» **ЗАДАНИЕ 1**
Определите, соответствуют ли отрывку о раскопках в Тиринфе и Микенах следующие утверждения: (a) профессор О. Келлер написал обсуждаемое в январе 1875 года; (b) раскопки в Тиринфе и Микенах продолжались до декабря 1877 года; (c) ваза с головой совы найдена на глубине от 36 до 40 футов. Для каждого утверждения ответьте «да» или «нет» и приведите решающие слова отрывка в точной цитате.
» **ЗАДАНИЕ 2**
Допишите продолжение отрывка о раскопках в Тиринфе и Микенах, начиная сразу после его последней фразы.

» **ТЕКСТОВЫЙ БЛОК**
+-------+
Я могу напомнить читателю, что профессор О. Келлер написал все это в январе 1875 года, в то время как мои раскопки в Тиринфе и Микенах рядом с большим храмом Геры в Арголиде проходили с 31 июля по 6 декабря 1876 года. Поскольку там я нашел сотни идолов из золота, серебра или терракоты в форме коров, коровьих голов или женщин с коровьими рогами или коровьими головами, я раз и навсегда решил проблему «волоокой богини Геры», от этого решения, как рассудительно заметили профессор Макс Мюллер и профессор Отто Келлер, зависела параллель с «совоокой богиней Афиной», то моя интерпретация последней должна теперь быть принята повсеместно.
Рис. 157. Ваза с головой совы. (1:3 натуральной величины. Найдена на глубине от 36 до 40 футов)
+-------+
» **СОБРАННЫЕ ДАННЫЕ**
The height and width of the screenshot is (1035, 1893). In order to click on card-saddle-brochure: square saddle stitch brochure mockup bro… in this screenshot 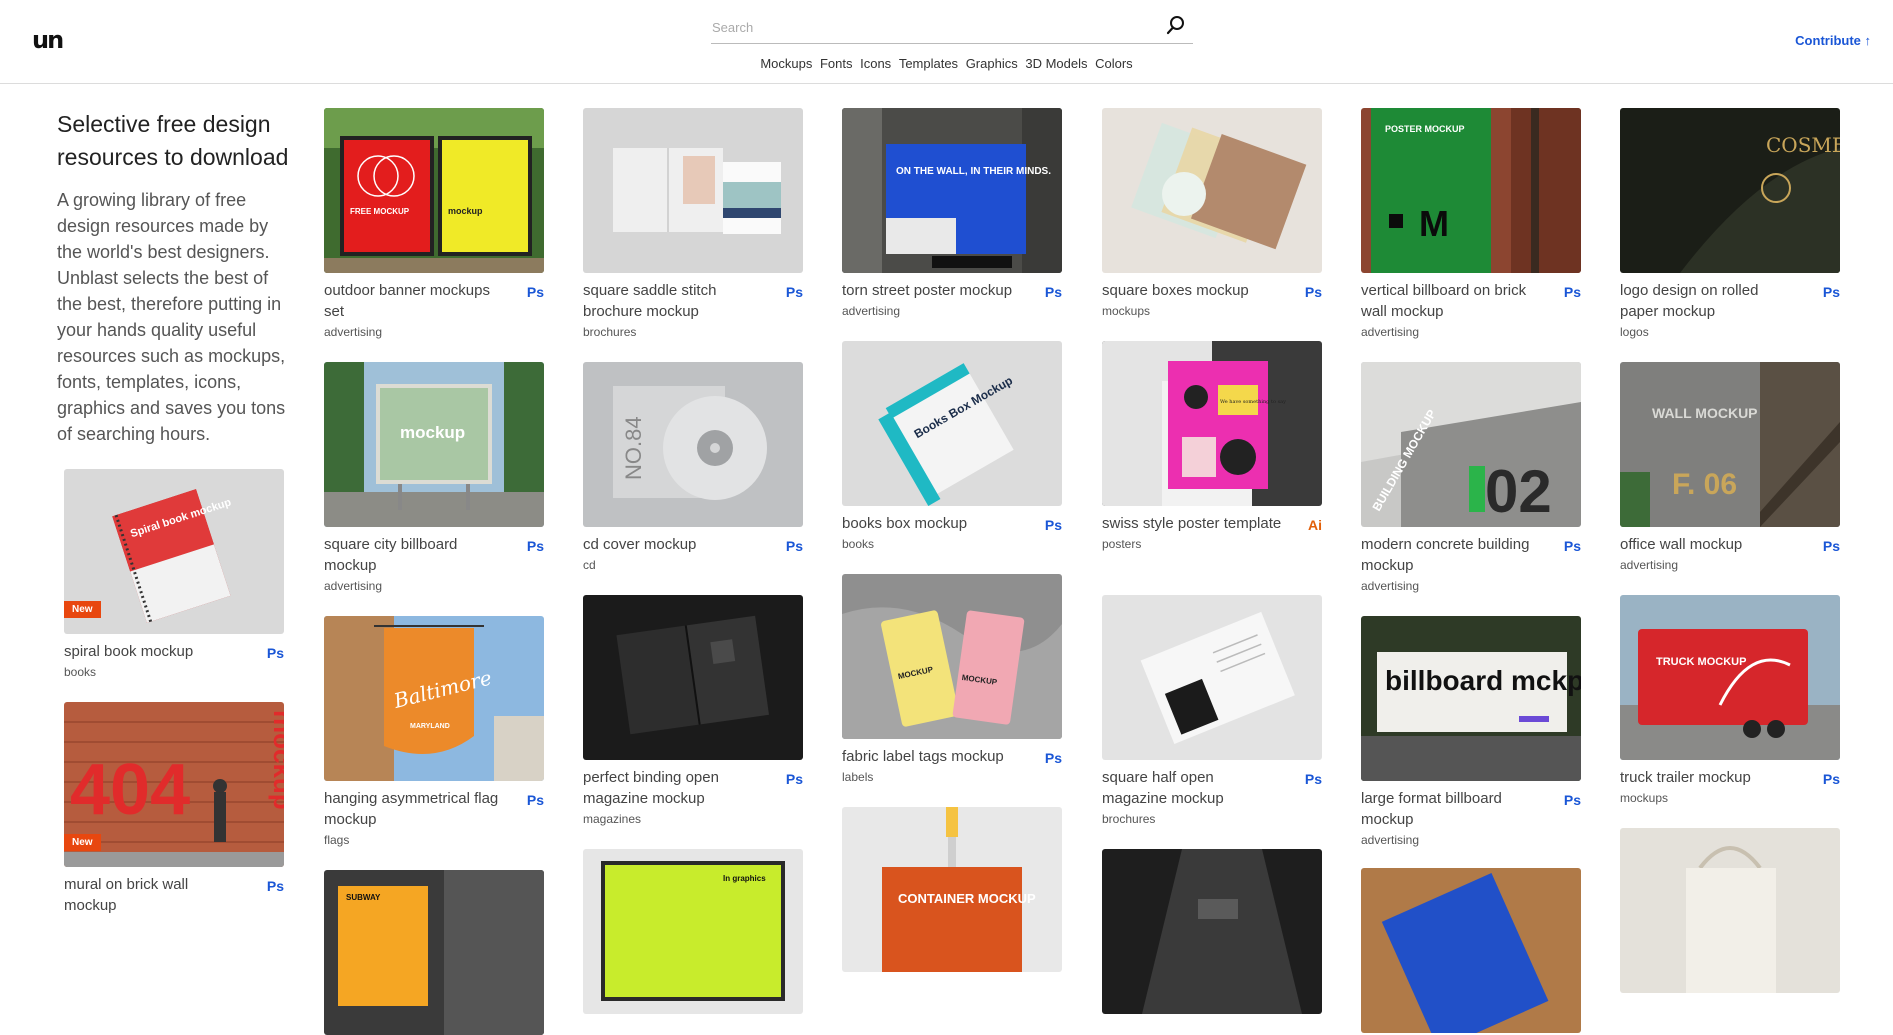, I will do `click(693, 224)`.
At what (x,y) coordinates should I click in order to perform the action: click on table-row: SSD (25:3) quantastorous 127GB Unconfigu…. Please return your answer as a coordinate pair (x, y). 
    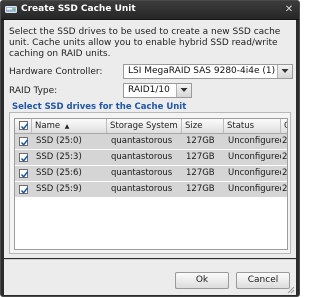
    Looking at the image, I should click on (151, 158).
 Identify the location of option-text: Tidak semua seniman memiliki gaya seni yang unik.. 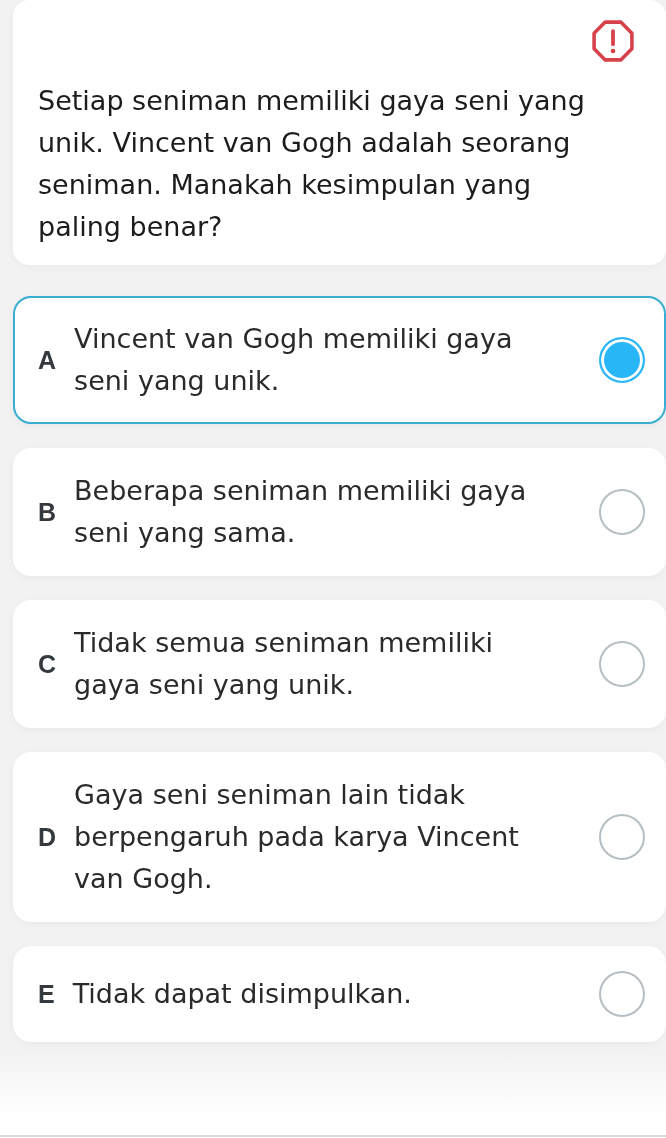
+-------+
» **ИТОГОВЫЙ ОТВЕТ 1**
(a) Да: «профессор О. Келлер написал все это в январе 1875 года».
(b) Нет: «проходили с 31 июля по 6 декабря 1876 года».
(c) Да: «Найдена на глубине от 36 до 40 футов».

» **ИТОГОВЫЙ ОТВЕТ 2**
Рис. 157 изображает вазу с совиной головой из второго города; однако следует четко понимать, что горлышко с совиной головой было найдено отдельно и не относится к нижней вазе, на которую я просто поставил его, поскольку таким образом его лучше можно было сохранить. Несомненно, горлышко принадлежало, как это всегда бывает, вазе с женскими признаками. Оно сделано от руки и имеет темно-красный цвет, который происходит от окисла железа, содержащегося в глине. Этот предмет был найден в обугленных руинах сожженного дома, где я нашел скелет женщины. Несомненно, из-за огромного жара, которому горлышко подверглось во время пожара, оно оказалось полностью обожжено. Крышка могла принадлежать ему, а могла и не принадлежать. Поскольку я нашел ее в том же доме, я поставил ее на горлышко вазы, тем более что такие крышки с изогнутой ручкой, как кажется, принадлежат вазам с совиными головами. Насечки на передних частях этих крышек, которые, как на идолах с рис. 205–207 и 216, как кажется, символизируют волосы богини, еще больше утверждают меня в этом мнении. Из многих крышек ваз, на которых вылеплено совиное «лицо» и которые, очевидно, принадлежат вазам с женскими чертами, волосы обозначены или длинными рельефными вертикальными чертами, или косами на выпуклости горлышка; они показаны такими вертикальными чертами на идолах с рис. 194, 196, 239 и на замечательном шарике с рис. 1997, 1998. Форма небольшой изогнутой ручки на крышке этой вазы, возможно, была скопирована с шишака шлема (<..>), в который был вделан гребень.
Рис. 158. Ваза с совиным «лицом», двумя женскими грудями и двумя вертикальными выступами, напоминающими крылья. (Около 1:4 натуральной величины. Найдена на глубине 48 футов)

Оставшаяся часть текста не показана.